The Bolts are being led by their superstars. Steven Stamkos has returned from the injury that robbed him of the final seven games of the 2019-20 regular season and nearly the entirety of the playoffs to pace the Lightning offensively with two goals, four assists and points in all three games. Following a season opening win over Chicago, Stamkos said he's feeling the best he has physically in a long time.
Brayden Point has picked up where he left off in the postseason, when he opened eyes around the League to his elite-level talent, and provided the game-winner in overtime at Columbus. Victor Hedman has been his usual workhorse self on the back end, munching major minutes and contributing heavily offensively. And Andrei Vasilevskiy has wins in three-straight games to open the season for the first time in his career, giving up two or fewer goals in each.
The Lightning have everything clicking right now, and that has Cooper pleased. But beyond the wins, it's the effort level they've sustained throughout the start, even coming off a Stanley Cup and with an unexpected long layoff thrown into the early-season calendar because of rescheduled games due to COVID-19, that is most pleasing to the nine-year Bolts bench boss.
"People talk about the Stanley Cup hangover. Are the guys going to be into it? Are they going to be giving 100 percent? Are they going to try to skate through the early part of the season? And that just hasn't been the case with us," Cooper said. "It is such a small sample size, and I'm not judging this on wins.

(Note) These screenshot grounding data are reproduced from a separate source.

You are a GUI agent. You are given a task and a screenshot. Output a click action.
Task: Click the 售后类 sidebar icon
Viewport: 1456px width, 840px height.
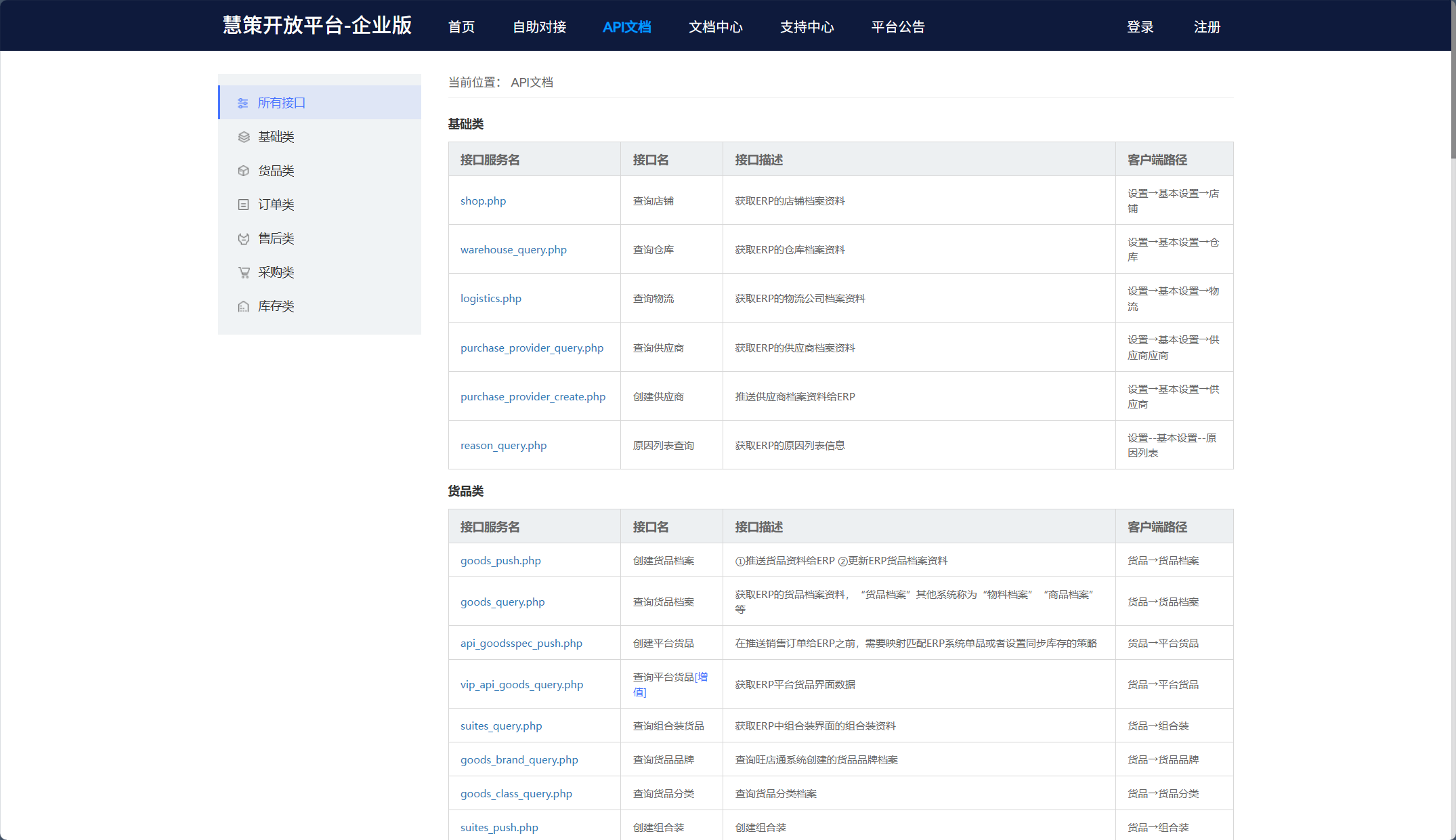[243, 238]
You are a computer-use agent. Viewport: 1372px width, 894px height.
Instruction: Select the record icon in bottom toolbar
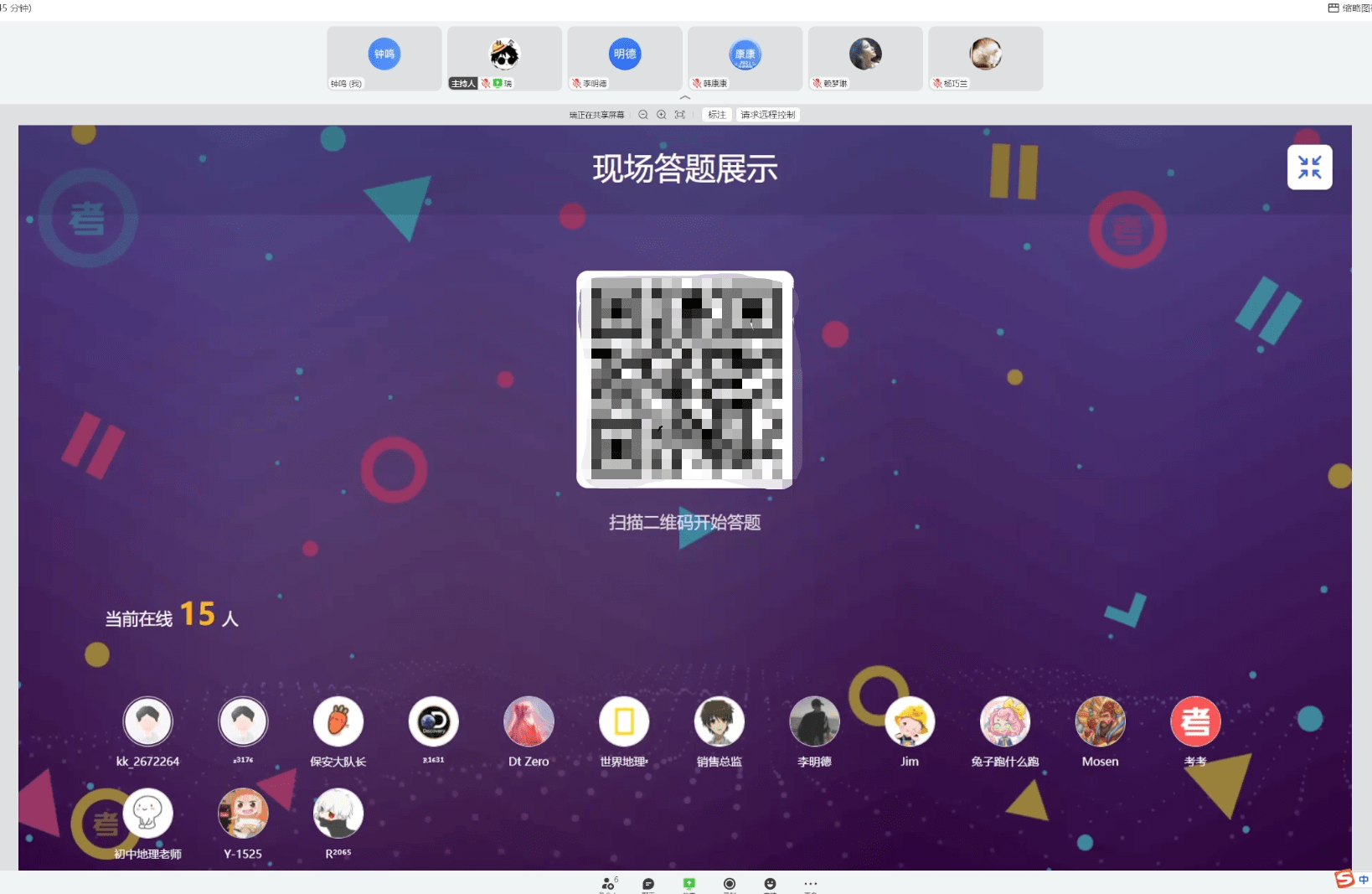[729, 884]
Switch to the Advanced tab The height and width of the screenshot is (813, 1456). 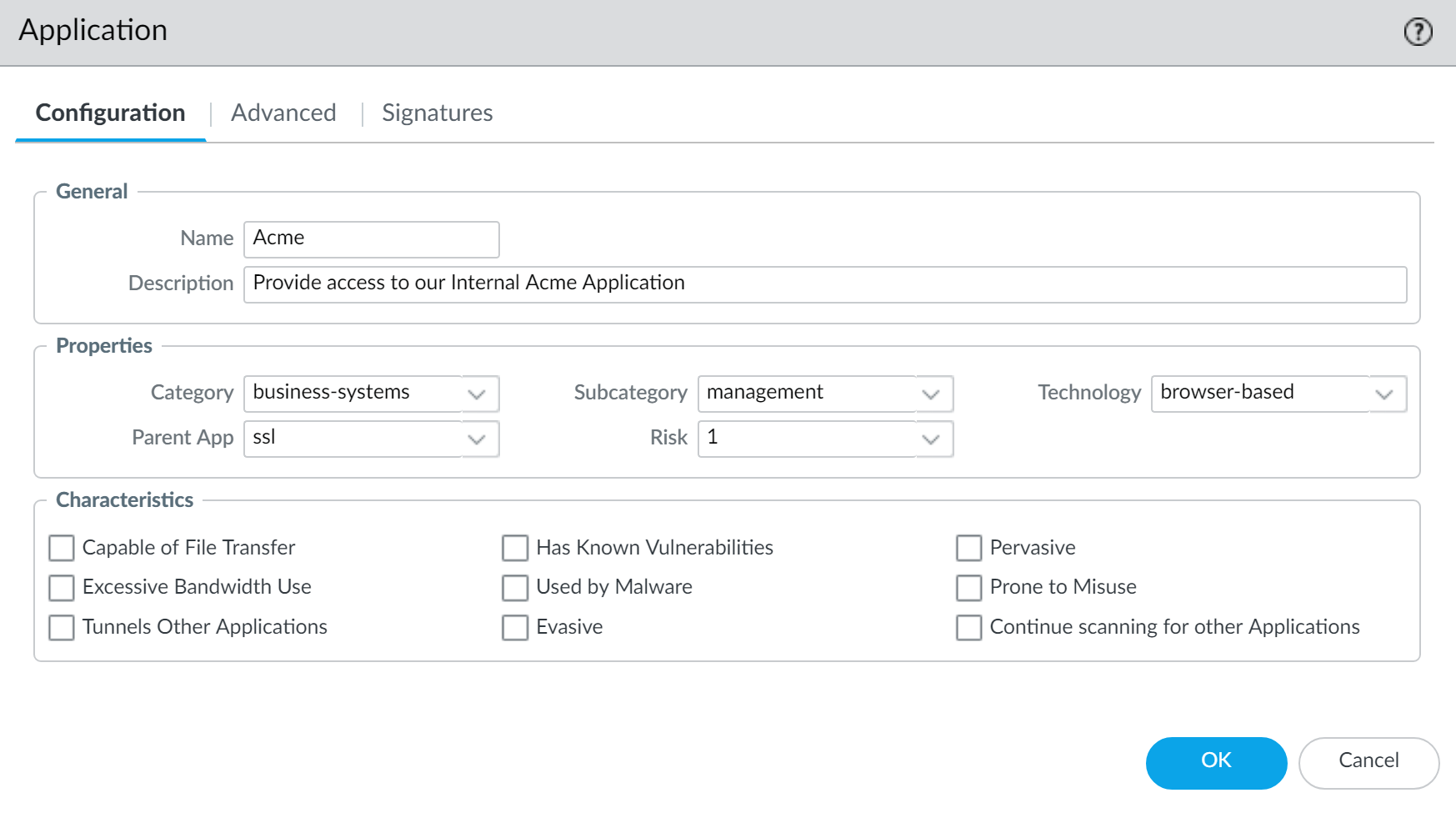click(283, 113)
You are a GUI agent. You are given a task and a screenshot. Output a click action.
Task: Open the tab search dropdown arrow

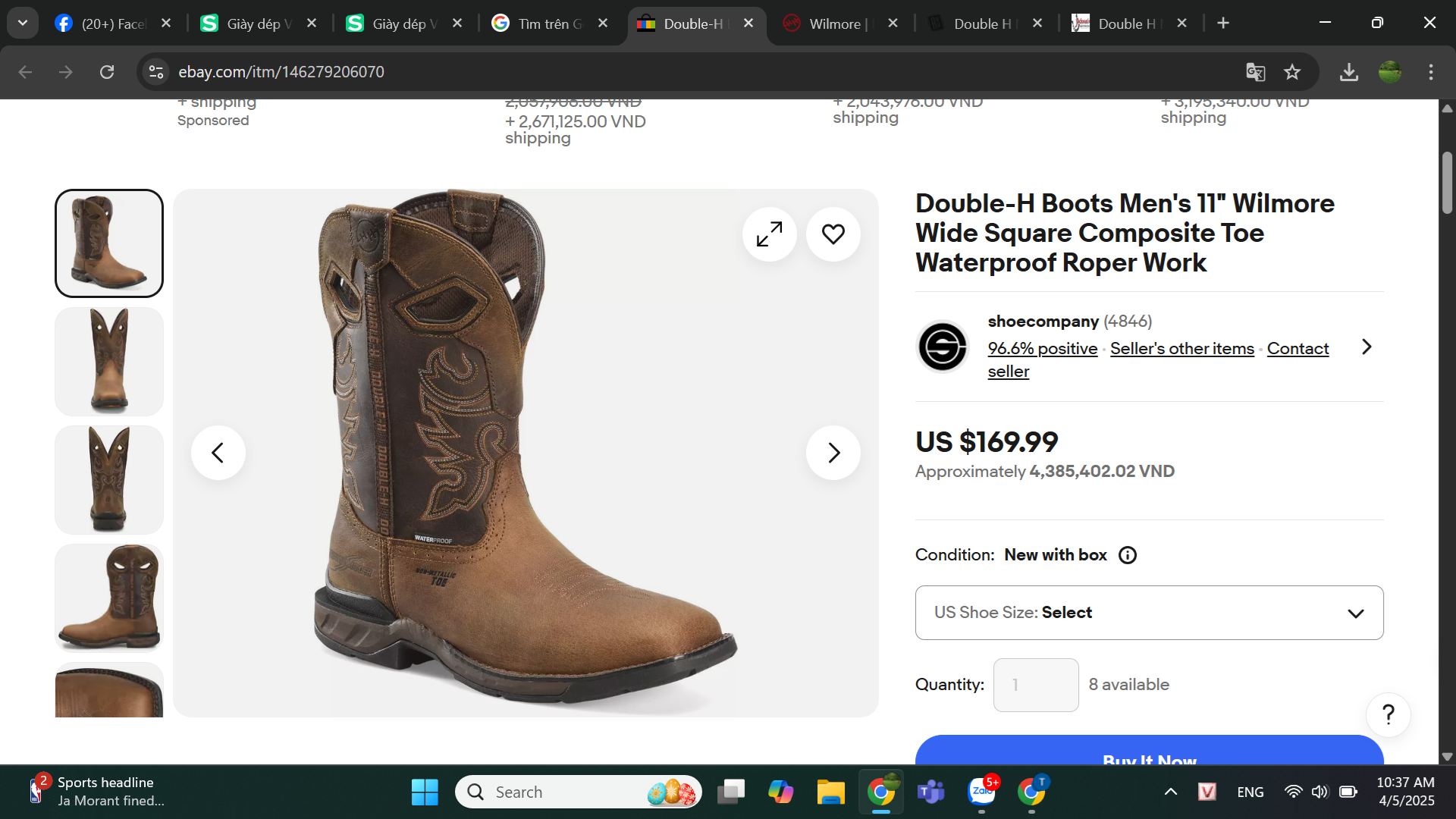[23, 23]
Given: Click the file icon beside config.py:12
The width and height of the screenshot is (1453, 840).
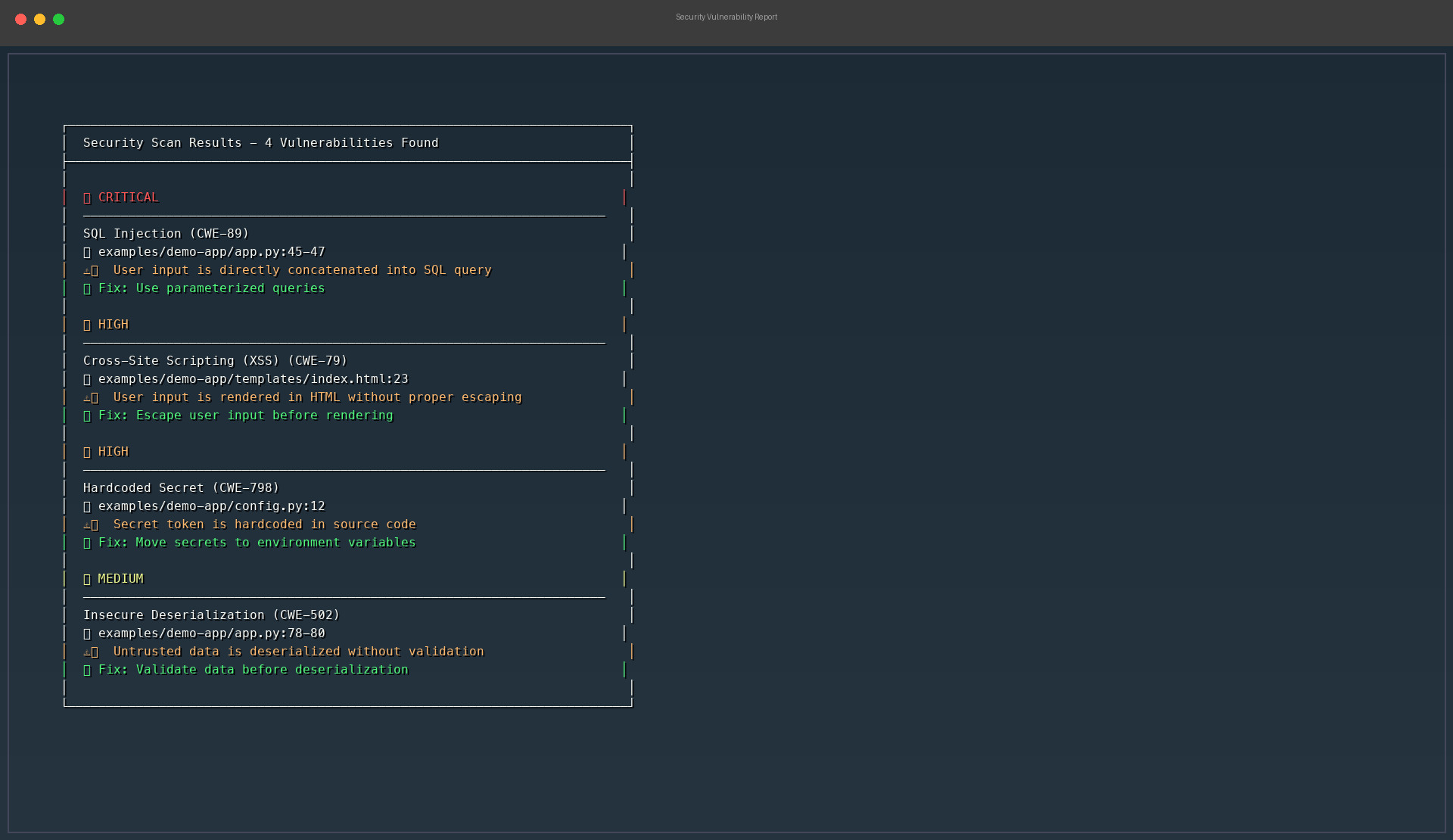Looking at the screenshot, I should 87,506.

We may not be 3-0 and I'd be saying the one thing about our team is we're giving an effort. Look no farther than last night when we get scored on in the first 30 seconds or whatever the game was, and we just kept turning up our game, turning up our game. We didn't roll over Columbus by any means. It was a good hockey game. I thought we just worked."
The other area where Cooper's team is outperforming even his own expectations?
Goals against
Through three games, the Lightning have given up just five goals total. Their 1.67 goals allowed average ranks second in the NHL behind only the Islanders (1.50).
Cooper has used the two or fewer goals as his benchmark for what's necessary to be a championship caliber team. If you only give up two, more often than not you're going to win the game.
The Lightning only allowed 2.28 goals per contest during their 25-game run through the 2020 Stanley Cup Playoffs, and that resulted in them lifting the Stanley Cup.
The Bolts have started 2020-21 even stronger in that regard.